Cabe preguntarse por el daño que hacen medidas arbitrarias como la de la mascarilla, erosionando la confianza necesaria en las instituciones y favoreciendo la sospecha y la desafección hacia los demás y hacia quienes nos gobiernan

Hay quienes piensan que, aunque resulte inútil, la medida es inocua. Dejo a un lado, por desconocimiento, el impacto que el uso generalizado y continuo de las mascarillas pueda tener en nuestra salud. Pero en el fondo, y más allá del efecto placebo —o atemorizador— que tenga en una parte de la población, que la norma sea inservible para contener la situación desde el punto de vista sanitario no significa que sea inofensiva desde otros puntos de vista; y quizás por eso resulta doblemente arbitraria. Primero, porque para lo que en realidad sirve la medida es para demostrar que el Gobierno actuaba diligente y responsablemente, aun cuando lo que hiciera fuera no hacer nada, como un señuelo para disimular su incompetencia o su incapacidad para tomar decisiones prácticas y liderar eficazmente la gestión frente al colapso sanitario. Y segundo, porque lo que hace así la norma es trasladar o descargar nuevamente la responsabilidad de la Administración en el administrado, de quien hace depender únicamente la solución a los problemas y a quien viene a culpabilizar de su situación, como si la pandemia siguiera entre nosotros por culpa de quienes no acatan sumisamente sus consignas.

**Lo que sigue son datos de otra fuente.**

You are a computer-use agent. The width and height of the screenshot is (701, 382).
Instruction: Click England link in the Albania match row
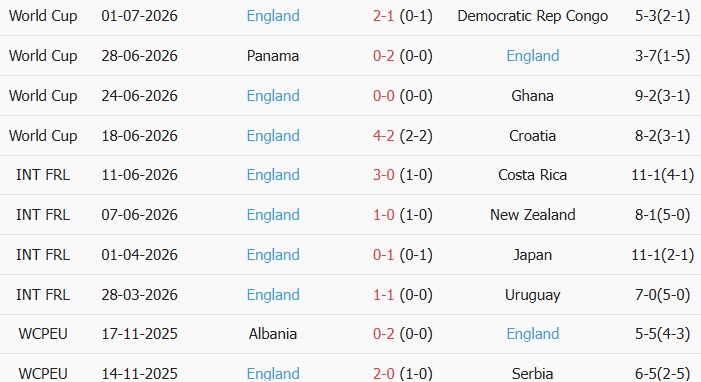pyautogui.click(x=532, y=334)
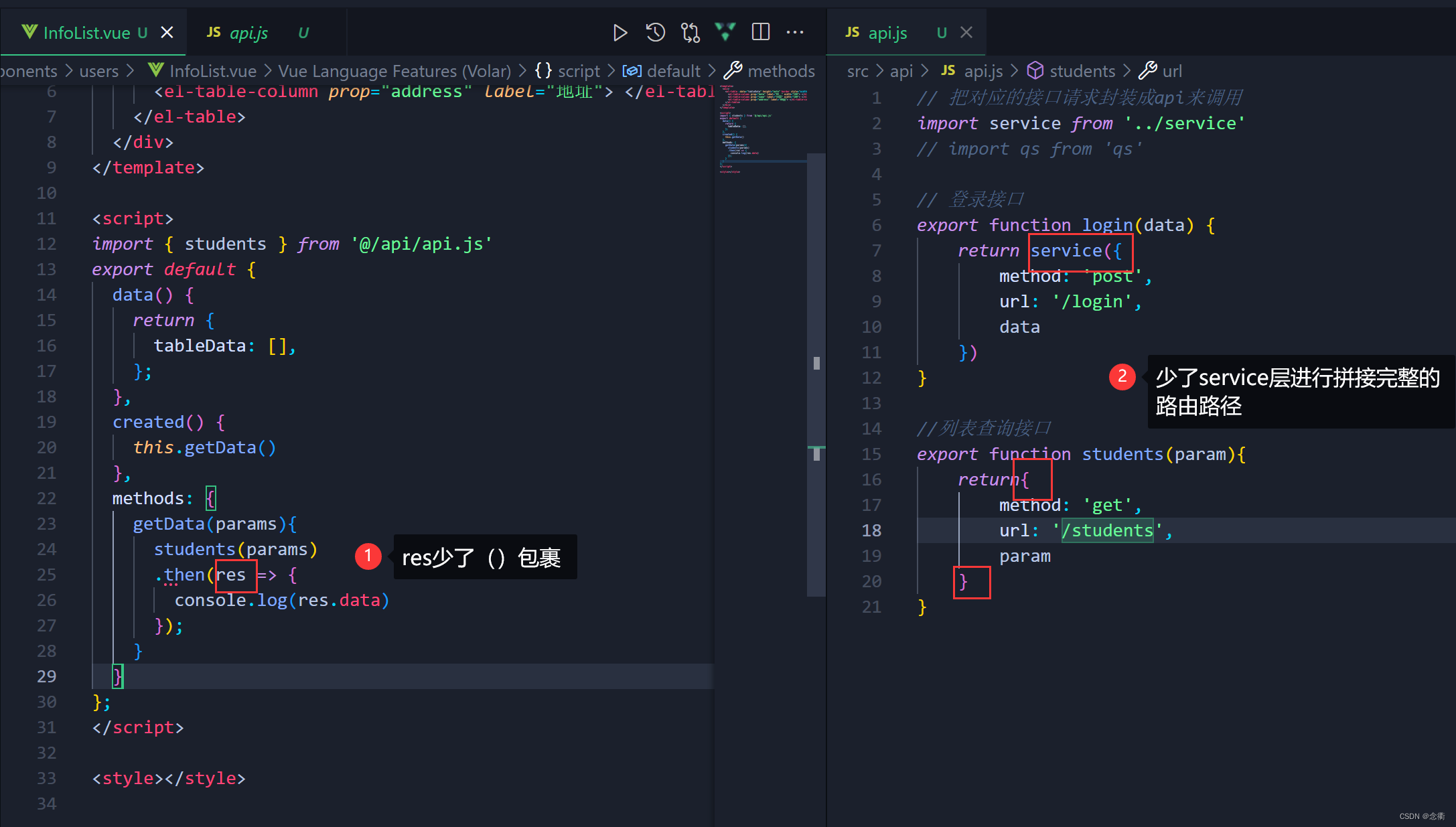
Task: Open the More Actions ellipsis menu
Action: coord(795,32)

Por supuesto que es necesario fortalecer el compromiso y la responsabilidad ciudadana individual; y hacerlo con sentido. De hecho, la pandemia ha venido a subrayar la importancia de la misma no solo para la satisfacción de los intereses particulares, sino para la consecución del bien común. Por eso cabe preguntarse por el daño que hacen medidas absurdas y arbitrarias como esta, erosionando la confianza necesaria entre nosotros y en las instituciones, y favoreciendo la sospecha y la desafección hacia los demás y hacia quienes nos gobiernan. Cuando escribo estas líneas se rumorea con la posibilidad de que el Decreto que impuso la obligación no se convalide. ¿Quedará en un simple borrón o un caso anecdótico en el contexto de una situación confusa y compleja, o es un ejemplo o una muestra más de una deriva errática y arbitraria? Juzguen ustedes mismos.